■ MATERIALS PROVIDED:

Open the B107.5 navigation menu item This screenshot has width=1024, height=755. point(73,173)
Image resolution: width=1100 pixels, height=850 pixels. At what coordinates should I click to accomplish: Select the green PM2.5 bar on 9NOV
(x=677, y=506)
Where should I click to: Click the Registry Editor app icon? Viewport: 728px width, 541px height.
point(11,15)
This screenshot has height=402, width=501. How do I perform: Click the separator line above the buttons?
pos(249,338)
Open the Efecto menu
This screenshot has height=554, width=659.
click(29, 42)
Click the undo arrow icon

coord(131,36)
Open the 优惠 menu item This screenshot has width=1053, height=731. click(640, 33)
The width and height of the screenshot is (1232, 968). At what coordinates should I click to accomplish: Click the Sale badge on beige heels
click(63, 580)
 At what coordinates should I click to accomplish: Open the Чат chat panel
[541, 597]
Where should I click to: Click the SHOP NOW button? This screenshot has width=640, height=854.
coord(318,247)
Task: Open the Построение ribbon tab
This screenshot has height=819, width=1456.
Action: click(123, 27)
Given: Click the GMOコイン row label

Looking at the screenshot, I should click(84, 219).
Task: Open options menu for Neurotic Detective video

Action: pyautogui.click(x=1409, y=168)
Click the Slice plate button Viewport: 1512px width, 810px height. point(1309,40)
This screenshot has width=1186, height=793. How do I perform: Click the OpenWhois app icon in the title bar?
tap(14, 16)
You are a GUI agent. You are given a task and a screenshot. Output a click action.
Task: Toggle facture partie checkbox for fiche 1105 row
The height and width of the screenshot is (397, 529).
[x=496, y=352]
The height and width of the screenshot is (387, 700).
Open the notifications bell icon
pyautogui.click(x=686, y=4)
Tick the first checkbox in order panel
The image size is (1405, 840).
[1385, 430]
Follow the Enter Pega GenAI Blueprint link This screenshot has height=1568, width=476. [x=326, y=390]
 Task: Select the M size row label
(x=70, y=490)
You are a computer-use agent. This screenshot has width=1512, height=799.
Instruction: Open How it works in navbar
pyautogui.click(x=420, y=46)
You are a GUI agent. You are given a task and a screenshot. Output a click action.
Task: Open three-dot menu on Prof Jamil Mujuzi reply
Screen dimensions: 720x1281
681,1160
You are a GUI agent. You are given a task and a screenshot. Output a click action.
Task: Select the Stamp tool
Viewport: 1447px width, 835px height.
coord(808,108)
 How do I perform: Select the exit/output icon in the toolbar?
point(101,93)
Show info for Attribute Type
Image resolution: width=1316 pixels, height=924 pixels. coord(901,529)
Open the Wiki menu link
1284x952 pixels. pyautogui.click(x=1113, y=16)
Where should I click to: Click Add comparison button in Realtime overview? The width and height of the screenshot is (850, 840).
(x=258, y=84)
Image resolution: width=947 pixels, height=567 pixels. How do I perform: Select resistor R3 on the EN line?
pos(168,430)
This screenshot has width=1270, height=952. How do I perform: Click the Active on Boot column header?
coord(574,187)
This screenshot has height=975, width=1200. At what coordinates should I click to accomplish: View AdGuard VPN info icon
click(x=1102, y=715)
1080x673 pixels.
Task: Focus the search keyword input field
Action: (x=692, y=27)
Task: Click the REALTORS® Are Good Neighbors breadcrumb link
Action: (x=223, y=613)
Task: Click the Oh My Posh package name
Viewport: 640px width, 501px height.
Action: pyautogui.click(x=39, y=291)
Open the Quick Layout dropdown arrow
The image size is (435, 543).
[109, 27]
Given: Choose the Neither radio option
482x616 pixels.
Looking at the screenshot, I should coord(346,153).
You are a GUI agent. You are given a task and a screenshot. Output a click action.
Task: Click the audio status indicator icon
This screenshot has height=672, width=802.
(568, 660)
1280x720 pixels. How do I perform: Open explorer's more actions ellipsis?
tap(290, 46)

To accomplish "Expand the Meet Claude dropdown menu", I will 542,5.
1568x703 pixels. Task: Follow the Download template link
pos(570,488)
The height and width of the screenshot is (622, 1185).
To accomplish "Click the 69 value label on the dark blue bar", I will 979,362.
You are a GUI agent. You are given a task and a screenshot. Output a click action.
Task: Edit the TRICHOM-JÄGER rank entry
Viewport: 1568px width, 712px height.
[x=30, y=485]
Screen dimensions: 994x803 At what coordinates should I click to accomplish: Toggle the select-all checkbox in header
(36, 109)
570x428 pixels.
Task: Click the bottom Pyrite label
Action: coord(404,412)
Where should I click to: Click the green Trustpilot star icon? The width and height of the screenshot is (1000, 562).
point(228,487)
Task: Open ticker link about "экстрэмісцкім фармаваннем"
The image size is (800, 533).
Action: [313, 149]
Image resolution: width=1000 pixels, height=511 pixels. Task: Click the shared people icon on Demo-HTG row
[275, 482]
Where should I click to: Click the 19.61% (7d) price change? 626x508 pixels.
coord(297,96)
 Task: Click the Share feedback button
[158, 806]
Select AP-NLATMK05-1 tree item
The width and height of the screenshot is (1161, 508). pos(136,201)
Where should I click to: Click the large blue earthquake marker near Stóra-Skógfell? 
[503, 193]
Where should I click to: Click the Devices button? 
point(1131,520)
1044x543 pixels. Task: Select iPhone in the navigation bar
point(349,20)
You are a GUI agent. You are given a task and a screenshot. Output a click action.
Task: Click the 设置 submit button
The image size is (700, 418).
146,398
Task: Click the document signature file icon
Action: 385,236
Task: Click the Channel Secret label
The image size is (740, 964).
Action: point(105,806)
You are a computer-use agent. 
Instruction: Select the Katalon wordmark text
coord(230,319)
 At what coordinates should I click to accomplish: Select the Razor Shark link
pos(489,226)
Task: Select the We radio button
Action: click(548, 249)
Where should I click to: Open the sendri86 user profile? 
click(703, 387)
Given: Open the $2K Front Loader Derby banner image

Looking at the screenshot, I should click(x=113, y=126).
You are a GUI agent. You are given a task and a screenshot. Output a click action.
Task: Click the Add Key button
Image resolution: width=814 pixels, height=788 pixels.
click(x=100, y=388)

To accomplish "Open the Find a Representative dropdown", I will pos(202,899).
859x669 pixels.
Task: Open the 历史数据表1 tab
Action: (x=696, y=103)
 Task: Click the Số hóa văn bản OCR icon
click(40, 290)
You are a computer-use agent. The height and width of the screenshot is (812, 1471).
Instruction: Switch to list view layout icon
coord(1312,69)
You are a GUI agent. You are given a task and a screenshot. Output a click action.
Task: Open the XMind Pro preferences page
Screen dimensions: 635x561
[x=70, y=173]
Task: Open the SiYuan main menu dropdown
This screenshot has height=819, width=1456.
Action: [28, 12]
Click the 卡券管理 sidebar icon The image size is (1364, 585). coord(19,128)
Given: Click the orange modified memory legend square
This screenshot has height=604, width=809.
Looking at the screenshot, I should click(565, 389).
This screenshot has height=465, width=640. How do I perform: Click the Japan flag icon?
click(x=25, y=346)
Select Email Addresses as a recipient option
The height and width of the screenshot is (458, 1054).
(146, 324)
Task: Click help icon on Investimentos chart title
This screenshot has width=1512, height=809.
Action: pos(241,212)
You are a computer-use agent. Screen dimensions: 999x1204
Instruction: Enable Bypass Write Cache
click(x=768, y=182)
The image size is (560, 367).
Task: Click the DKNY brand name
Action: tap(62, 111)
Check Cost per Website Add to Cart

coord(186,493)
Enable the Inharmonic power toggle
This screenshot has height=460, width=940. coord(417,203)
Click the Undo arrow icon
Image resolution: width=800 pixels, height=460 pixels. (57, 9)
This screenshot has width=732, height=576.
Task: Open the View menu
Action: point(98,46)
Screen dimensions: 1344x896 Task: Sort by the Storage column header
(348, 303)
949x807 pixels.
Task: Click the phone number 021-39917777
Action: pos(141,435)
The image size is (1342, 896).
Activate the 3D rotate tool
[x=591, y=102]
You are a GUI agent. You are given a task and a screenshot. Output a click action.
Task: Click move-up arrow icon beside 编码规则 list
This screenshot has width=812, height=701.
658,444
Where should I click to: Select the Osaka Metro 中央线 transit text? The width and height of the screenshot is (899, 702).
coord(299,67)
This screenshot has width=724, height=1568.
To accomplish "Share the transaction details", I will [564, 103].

■ GOAL: Format the lines starting at the one containing "This screenshot has width=1186, height=793." and ending at the one containing "[x=496, y=352]" as a two-column CSV with the columns instruction and location. Use one row for each text-and-answer pair, and put each value in its own quoted field with line breaks turned into spaces.

■ FINISHED TASK:
instruction,location
"This screenshot has width=1186, height=793. How do I perform: Click the OpenWhois app icon in the title bar?","tap(14, 16)"
"You are a GUI agent. You are given a task and a screenshot. Output a click action. Task: Toggle facture partie checkbox for fiche 1105 row The height and width of the screenshot is (397, 529).","[x=496, y=352]"